Nothing New (in bathing suits)

We got a little snow here this weekend. Not without first getting an appetizer sized portion of spring, however. A reminder of the days marked by walks outside, short sleeved shirts without jackets, trickling streams of melting snow, ruddy faced children playing outside desperately soaking up fresh air, signs. of. life. Don’t get me wrong, I LOOOOOVE winter. Today, though, we are having a cozy lil’ storm adding (at least) a foot of snow to our already waist high piles, attempting to stifle a new romance awakening last week, of warm temperature love reviving cells in my being long since lost in hibernation: I wanted to swim.
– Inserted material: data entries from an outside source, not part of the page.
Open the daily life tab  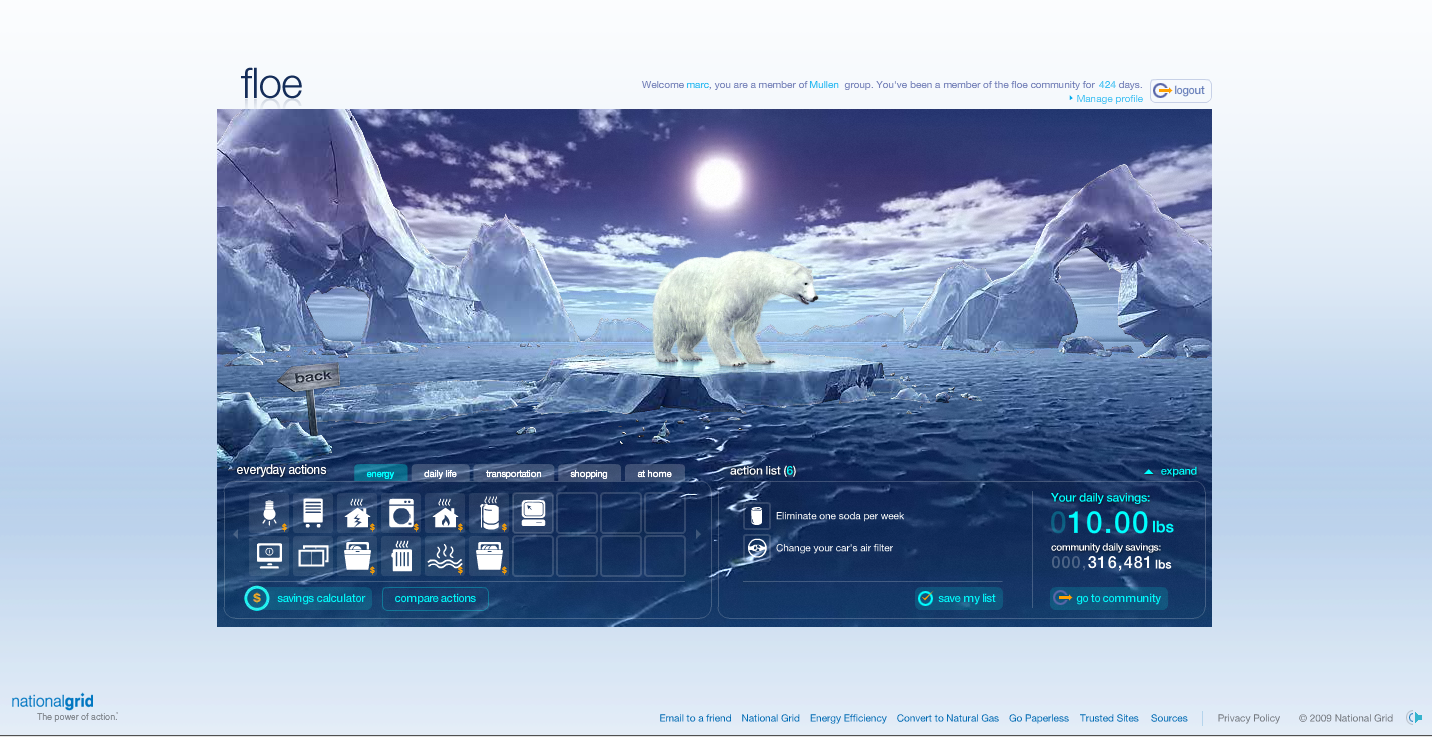[440, 473]
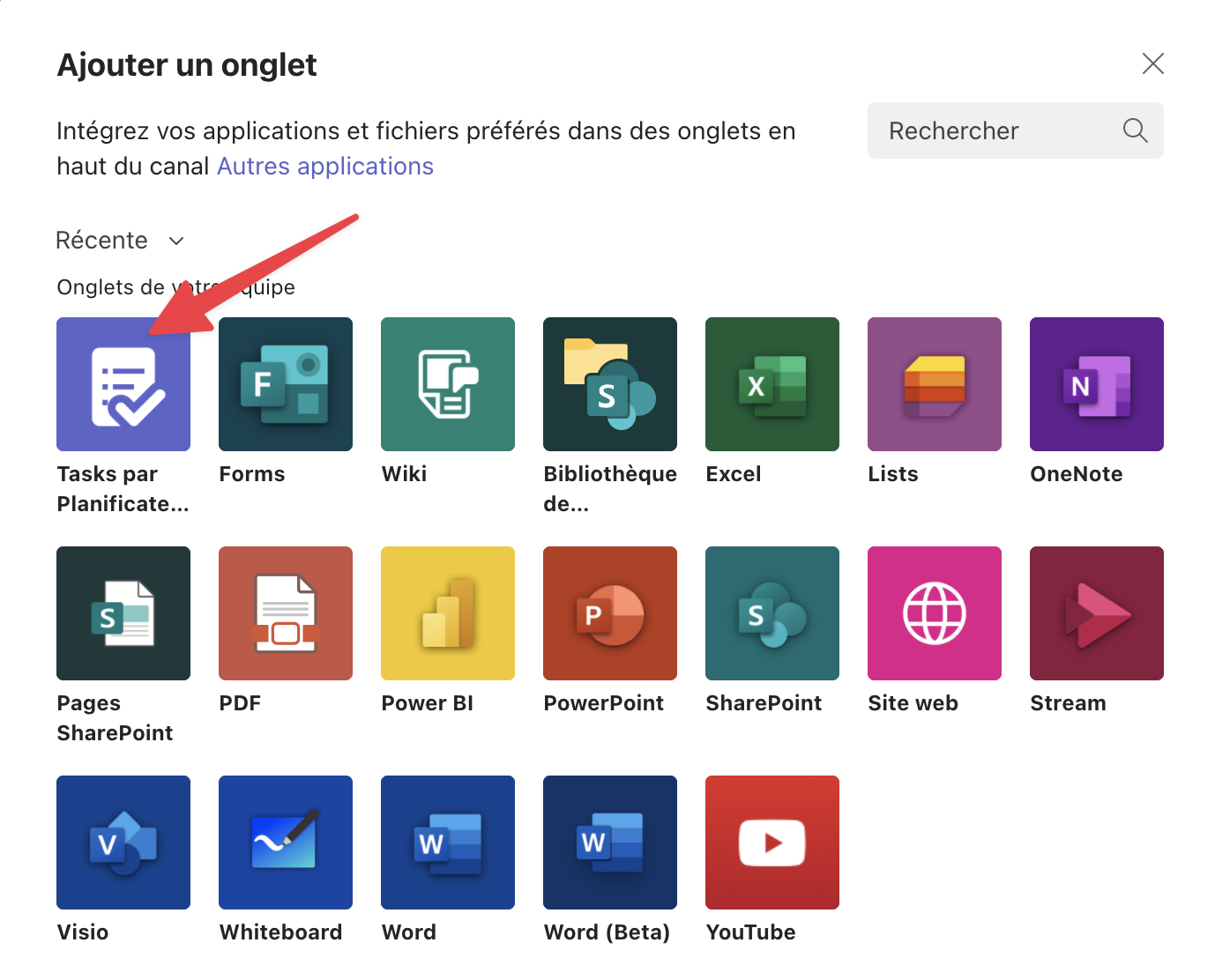Open the Stream app icon

click(x=1097, y=613)
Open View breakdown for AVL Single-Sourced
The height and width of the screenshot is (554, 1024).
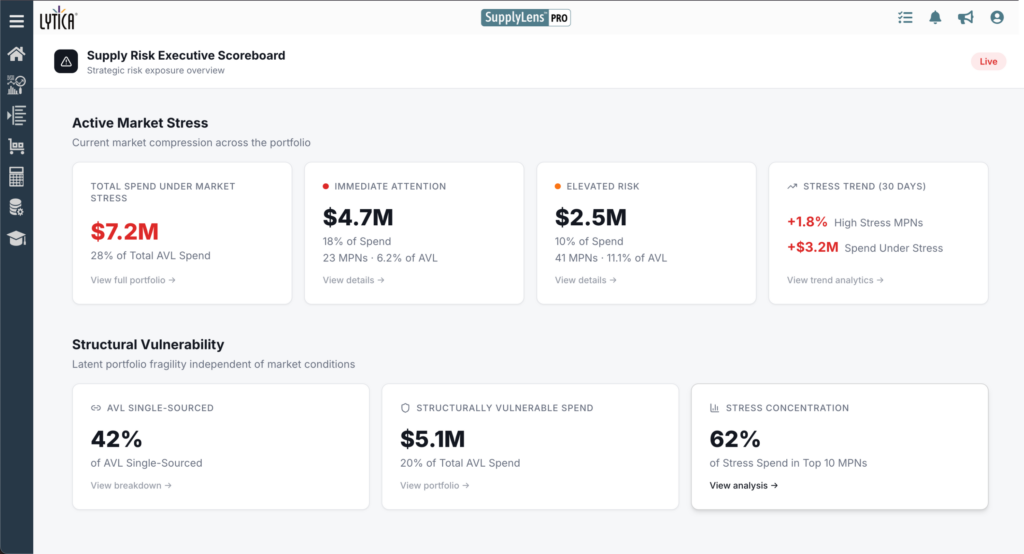[131, 486]
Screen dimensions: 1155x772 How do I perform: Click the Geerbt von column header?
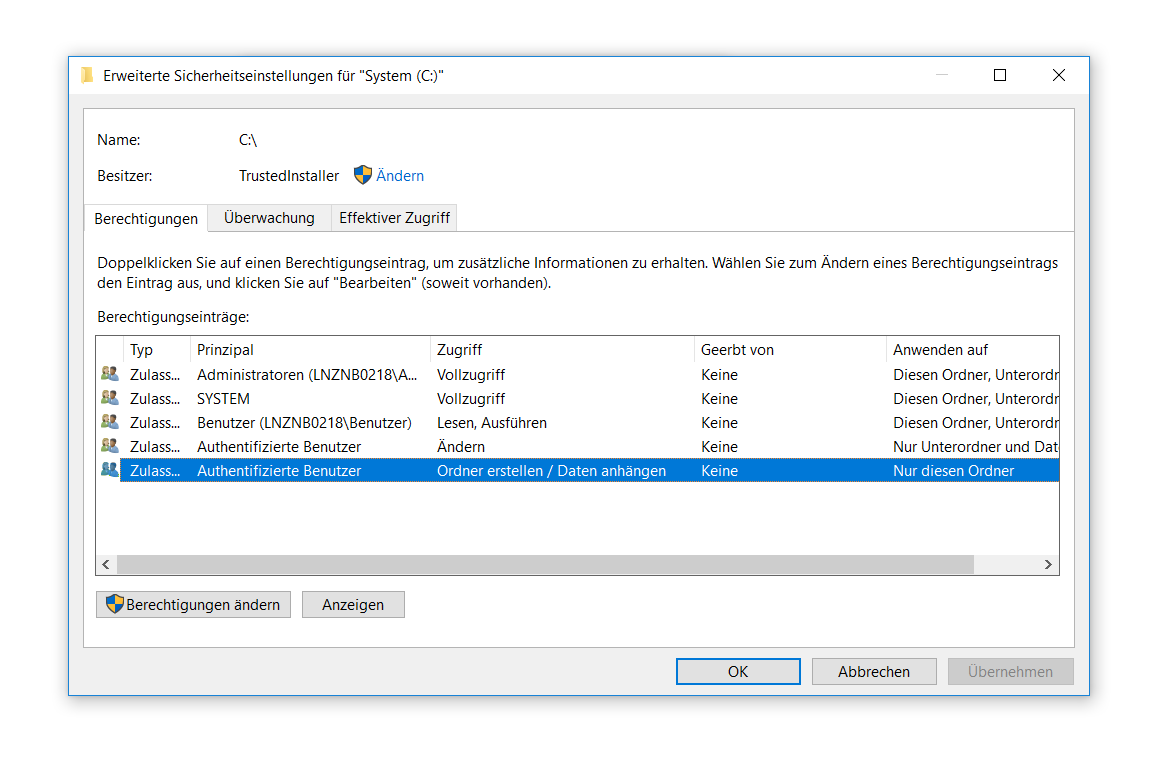(x=790, y=350)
It has been years since I have last bought a swimsuit (at least, one that is meant for moving practically in, you know, like walking). I bought a flippin’ Speedo brand years ago and that thing WON’T WEAR OUT. I hate it. I can buy a swim suit NEW, though. If you find yourself wondering why, then you are not a female. When we go suit shopping, we have highly lit, triple-posted reminders in each dressing room that, “we must leave on our “undergarments” when trying on swim wear”. It is a PERSONAL item, yo! I can prove it: removable sticky tape crotch protecter! Woot! In my search, I found one online and am excited to buy it. Just as excited as I am that my eight year old needs new underwear! and socks! I like what Nothing New is doing already.